[Données de position des mots et des éléments]
※
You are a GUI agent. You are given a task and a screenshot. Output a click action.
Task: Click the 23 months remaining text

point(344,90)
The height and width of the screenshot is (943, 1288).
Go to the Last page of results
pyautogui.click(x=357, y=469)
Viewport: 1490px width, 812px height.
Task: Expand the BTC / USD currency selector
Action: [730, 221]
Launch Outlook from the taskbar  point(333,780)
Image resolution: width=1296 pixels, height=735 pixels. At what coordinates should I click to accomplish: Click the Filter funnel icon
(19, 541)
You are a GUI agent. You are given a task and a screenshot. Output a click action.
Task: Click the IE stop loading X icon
※
**LA CONSIGNE:** Restituez sous forme de liste numérotée les lignes des données, depuis celle qui contient « Image resolution: width=1296 » jusqu'à la dernière incluse, en omettant les lignes vides.

**LA RÉPONSE:**
1. Image resolution: width=1296 pixels, height=735 pixels. At what coordinates should I click to accomplish: Click the Filter funnel icon
2. (19, 541)
3. You are a GUI agent. You are given a task and a screenshot. Output a click action.
4. Task: Click the IE stop loading X icon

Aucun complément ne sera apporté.